● **Problem details**
Update the items below by changing "Given" to "Instruction" wherever it occurs, leaving everything else the same.

Part of a data file
— start —

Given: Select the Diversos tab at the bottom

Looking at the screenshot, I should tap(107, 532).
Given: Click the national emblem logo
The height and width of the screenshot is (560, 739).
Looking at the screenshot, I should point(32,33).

— end —

● **Problem solution**
Instruction: Select the Diversos tab at the bottom

Looking at the screenshot, I should tap(107, 532).
Instruction: Click the national emblem logo
The height and width of the screenshot is (560, 739).
Looking at the screenshot, I should point(32,33).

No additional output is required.